Content starts
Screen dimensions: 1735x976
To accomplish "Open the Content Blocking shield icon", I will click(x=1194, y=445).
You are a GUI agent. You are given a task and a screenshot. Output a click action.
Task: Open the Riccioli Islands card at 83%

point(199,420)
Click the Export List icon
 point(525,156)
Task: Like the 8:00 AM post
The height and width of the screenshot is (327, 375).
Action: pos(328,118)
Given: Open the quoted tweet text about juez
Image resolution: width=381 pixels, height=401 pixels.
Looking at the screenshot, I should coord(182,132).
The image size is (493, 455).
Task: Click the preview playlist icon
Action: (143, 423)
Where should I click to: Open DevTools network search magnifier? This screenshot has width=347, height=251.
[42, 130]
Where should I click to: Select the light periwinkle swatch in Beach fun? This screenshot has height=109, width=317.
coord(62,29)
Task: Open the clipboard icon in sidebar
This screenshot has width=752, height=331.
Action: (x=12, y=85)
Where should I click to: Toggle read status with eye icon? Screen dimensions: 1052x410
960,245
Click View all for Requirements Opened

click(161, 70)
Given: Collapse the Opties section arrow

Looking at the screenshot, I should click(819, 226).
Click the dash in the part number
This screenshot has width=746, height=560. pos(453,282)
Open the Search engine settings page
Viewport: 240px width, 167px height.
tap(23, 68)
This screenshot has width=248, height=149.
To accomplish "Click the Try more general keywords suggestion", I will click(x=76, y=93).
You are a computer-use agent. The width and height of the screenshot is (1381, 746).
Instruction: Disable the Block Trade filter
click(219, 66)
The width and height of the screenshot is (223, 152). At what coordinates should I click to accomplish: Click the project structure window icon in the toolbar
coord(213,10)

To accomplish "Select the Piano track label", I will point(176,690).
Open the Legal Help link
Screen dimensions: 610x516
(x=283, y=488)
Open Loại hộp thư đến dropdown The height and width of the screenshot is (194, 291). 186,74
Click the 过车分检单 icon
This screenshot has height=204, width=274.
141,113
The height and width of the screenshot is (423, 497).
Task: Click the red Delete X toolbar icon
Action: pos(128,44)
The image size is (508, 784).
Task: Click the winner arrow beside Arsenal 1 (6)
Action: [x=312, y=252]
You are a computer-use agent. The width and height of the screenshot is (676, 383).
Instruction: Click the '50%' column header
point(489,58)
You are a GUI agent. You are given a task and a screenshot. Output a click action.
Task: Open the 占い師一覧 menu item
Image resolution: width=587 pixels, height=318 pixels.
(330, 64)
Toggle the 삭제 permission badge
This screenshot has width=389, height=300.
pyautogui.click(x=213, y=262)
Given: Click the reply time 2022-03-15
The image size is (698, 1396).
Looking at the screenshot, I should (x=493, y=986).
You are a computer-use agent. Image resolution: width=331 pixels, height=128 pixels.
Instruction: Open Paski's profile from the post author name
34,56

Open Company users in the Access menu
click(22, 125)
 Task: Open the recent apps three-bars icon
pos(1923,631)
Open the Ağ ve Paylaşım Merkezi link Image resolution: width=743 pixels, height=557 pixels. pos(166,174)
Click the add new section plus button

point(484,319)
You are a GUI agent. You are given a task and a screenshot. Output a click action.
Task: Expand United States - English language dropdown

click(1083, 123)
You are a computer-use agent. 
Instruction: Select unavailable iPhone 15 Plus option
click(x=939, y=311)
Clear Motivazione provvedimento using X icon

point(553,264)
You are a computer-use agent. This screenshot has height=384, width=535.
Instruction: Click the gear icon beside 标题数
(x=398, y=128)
Content ends
→ AIM OF THE TASK: Please tally the lines of the entries that hold "computer" and give only the resulting number.

→ RESPONSE TO THIS EXERCISE: 5